Records excerpted from a collection:
((

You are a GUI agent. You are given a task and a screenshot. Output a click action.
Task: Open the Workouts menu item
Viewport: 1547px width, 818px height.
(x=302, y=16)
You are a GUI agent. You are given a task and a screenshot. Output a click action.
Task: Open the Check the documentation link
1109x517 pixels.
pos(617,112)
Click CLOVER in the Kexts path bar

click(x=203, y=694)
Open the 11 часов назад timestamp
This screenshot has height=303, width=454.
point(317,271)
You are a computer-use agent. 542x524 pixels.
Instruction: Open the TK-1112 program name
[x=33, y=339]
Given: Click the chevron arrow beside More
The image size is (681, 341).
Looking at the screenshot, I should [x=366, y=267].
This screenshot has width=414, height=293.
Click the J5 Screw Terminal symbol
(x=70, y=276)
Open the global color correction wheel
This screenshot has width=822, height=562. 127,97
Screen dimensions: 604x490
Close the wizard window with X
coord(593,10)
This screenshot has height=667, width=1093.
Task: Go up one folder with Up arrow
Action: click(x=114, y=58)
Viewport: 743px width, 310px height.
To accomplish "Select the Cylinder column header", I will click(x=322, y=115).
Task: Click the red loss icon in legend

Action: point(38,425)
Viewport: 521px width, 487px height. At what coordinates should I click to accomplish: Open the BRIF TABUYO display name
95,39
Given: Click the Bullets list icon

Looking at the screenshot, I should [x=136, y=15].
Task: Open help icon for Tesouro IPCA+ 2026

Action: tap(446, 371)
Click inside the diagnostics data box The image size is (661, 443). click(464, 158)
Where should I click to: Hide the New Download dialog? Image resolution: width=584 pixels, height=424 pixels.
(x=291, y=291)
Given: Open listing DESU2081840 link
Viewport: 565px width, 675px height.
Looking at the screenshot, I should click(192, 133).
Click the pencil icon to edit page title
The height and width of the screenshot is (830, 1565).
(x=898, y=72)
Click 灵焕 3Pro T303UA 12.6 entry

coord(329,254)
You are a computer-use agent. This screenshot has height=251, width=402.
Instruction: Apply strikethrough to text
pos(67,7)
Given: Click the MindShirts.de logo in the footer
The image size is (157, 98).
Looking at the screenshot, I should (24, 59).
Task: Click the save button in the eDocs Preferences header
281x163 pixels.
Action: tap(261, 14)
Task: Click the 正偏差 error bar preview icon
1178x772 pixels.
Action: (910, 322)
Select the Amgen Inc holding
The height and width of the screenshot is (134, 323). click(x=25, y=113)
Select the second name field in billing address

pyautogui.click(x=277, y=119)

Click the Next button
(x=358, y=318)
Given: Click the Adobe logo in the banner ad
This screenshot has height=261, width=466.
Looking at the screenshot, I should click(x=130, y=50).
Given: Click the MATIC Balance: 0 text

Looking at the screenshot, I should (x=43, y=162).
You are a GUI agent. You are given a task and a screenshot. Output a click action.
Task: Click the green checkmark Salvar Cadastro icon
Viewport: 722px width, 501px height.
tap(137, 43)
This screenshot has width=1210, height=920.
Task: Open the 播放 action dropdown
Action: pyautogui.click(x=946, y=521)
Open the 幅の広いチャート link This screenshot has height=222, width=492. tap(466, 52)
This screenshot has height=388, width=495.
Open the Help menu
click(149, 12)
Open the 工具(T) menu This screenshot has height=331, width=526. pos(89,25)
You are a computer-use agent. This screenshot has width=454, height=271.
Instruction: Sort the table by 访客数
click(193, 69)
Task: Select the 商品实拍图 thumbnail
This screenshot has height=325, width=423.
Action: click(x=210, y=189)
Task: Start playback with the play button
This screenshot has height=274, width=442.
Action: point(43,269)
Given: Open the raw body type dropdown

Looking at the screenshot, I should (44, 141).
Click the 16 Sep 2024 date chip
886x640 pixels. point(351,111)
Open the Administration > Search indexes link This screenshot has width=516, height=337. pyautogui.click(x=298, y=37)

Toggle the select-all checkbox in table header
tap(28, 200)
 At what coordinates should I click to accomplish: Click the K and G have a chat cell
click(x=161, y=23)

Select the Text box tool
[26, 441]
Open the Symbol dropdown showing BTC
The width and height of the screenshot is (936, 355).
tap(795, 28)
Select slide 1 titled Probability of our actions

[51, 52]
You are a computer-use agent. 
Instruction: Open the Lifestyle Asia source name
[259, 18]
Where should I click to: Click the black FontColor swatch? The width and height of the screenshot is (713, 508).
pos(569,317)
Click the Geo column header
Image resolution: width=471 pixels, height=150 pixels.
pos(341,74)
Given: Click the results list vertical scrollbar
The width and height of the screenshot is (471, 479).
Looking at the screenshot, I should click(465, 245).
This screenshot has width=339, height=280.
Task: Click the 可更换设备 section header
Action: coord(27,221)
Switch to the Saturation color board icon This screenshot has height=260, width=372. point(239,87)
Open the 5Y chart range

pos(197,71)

))

§ **Your goal**: All of the entries above should be transcribed exactly, line for line.

§ **Expected output**:
You are a GUI agent. You are given a task and a screenshot. Output a click action.
Task: Open the Workouts menu item
Viewport: 1547px width, 818px height.
(x=302, y=16)
You are a GUI agent. You are given a task and a screenshot. Output a click action.
Task: Open the Check the documentation link
1109x517 pixels.
pos(617,112)
Click CLOVER in the Kexts path bar

click(x=203, y=694)
Open the 11 часов назад timestamp
This screenshot has height=303, width=454.
point(317,271)
You are a computer-use agent. 542x524 pixels.
Instruction: Open the TK-1112 program name
[x=33, y=339]
Given: Click the chevron arrow beside More
The image size is (681, 341).
Looking at the screenshot, I should [x=366, y=267].
This screenshot has width=414, height=293.
Click the J5 Screw Terminal symbol
(x=70, y=276)
Open the global color correction wheel
This screenshot has width=822, height=562. 127,97
Screen dimensions: 604x490
Close the wizard window with X
coord(593,10)
This screenshot has height=667, width=1093.
Task: Go up one folder with Up arrow
Action: click(x=114, y=58)
Viewport: 743px width, 310px height.
To accomplish "Select the Cylinder column header", I will click(x=322, y=115).
Task: Click the red loss icon in legend

Action: point(38,425)
Viewport: 521px width, 487px height. At what coordinates should I click to accomplish: Open the BRIF TABUYO display name
95,39
Given: Click the Bullets list icon

Looking at the screenshot, I should [x=136, y=15].
Task: Open help icon for Tesouro IPCA+ 2026

Action: tap(446, 371)
Click inside the diagnostics data box The image size is (661, 443). click(464, 158)
Where should I click to: Hide the New Download dialog? Image resolution: width=584 pixels, height=424 pixels.
(x=291, y=291)
Given: Open listing DESU2081840 link
Viewport: 565px width, 675px height.
Looking at the screenshot, I should click(192, 133).
Click the pencil icon to edit page title
The height and width of the screenshot is (830, 1565).
(x=898, y=72)
Click 灵焕 3Pro T303UA 12.6 entry

coord(329,254)
You are a computer-use agent. This screenshot has height=251, width=402.
Instruction: Apply strikethrough to text
pos(67,7)
Given: Click the MindShirts.de logo in the footer
The image size is (157, 98).
Looking at the screenshot, I should (24, 59).
Task: Click the save button in the eDocs Preferences header
281x163 pixels.
Action: tap(261, 14)
Task: Click the 正偏差 error bar preview icon
1178x772 pixels.
Action: (910, 322)
Select the Amgen Inc holding
The height and width of the screenshot is (134, 323). click(x=25, y=113)
Select the second name field in billing address

pyautogui.click(x=277, y=119)

Click the Next button
(x=358, y=318)
Given: Click the Adobe logo in the banner ad
This screenshot has height=261, width=466.
Looking at the screenshot, I should click(x=130, y=50).
Given: Click the MATIC Balance: 0 text

Looking at the screenshot, I should (x=43, y=162).
You are a GUI agent. You are given a task and a screenshot. Output a click action.
Task: Click the green checkmark Salvar Cadastro icon
Viewport: 722px width, 501px height.
tap(137, 43)
This screenshot has width=1210, height=920.
Task: Open the 播放 action dropdown
Action: pyautogui.click(x=946, y=521)
Open the 幅の広いチャート link This screenshot has height=222, width=492. tap(466, 52)
This screenshot has height=388, width=495.
Open the Help menu
click(149, 12)
Open the 工具(T) menu This screenshot has height=331, width=526. pos(89,25)
You are a computer-use agent. This screenshot has width=454, height=271.
Instruction: Sort the table by 访客数
click(193, 69)
Task: Select the 商品实拍图 thumbnail
This screenshot has height=325, width=423.
Action: click(x=210, y=189)
Task: Start playback with the play button
This screenshot has height=274, width=442.
Action: point(43,269)
Given: Open the raw body type dropdown

Looking at the screenshot, I should (44, 141).
Click the 16 Sep 2024 date chip
886x640 pixels. point(351,111)
Open the Administration > Search indexes link This screenshot has width=516, height=337. pyautogui.click(x=298, y=37)

Toggle the select-all checkbox in table header
tap(28, 200)
 At what coordinates should I click to accomplish: Click the K and G have a chat cell
click(x=161, y=23)

Select the Text box tool
[26, 441]
Open the Symbol dropdown showing BTC
The width and height of the screenshot is (936, 355).
tap(795, 28)
Select slide 1 titled Probability of our actions

[51, 52]
You are a computer-use agent. 
Instruction: Open the Lifestyle Asia source name
[259, 18]
Where should I click to: Click the black FontColor swatch? The width and height of the screenshot is (713, 508).
pos(569,317)
Click the Geo column header
Image resolution: width=471 pixels, height=150 pixels.
pos(341,74)
Given: Click the results list vertical scrollbar
The width and height of the screenshot is (471, 479).
Looking at the screenshot, I should click(465, 245).
This screenshot has width=339, height=280.
Task: Click the 可更换设备 section header
Action: coord(27,221)
Switch to the Saturation color board icon This screenshot has height=260, width=372. point(239,87)
Open the 5Y chart range

pos(197,71)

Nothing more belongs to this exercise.